▽

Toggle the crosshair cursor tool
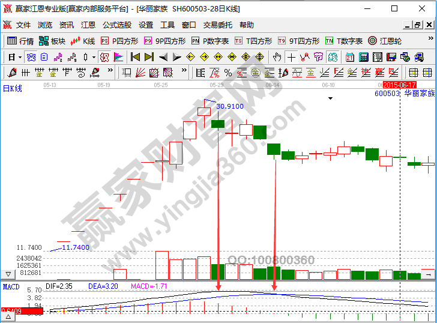This screenshot has height=323, width=437. point(291,57)
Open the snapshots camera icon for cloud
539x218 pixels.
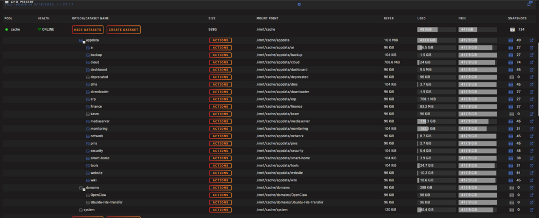(510, 62)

△

PROBLEM DESCRIPTION: Pick out each line of the rows above that contains the word "camera", treating uppercase and lowercase as different.

WORKED SOLUTION:
Open the snapshots camera icon for cloud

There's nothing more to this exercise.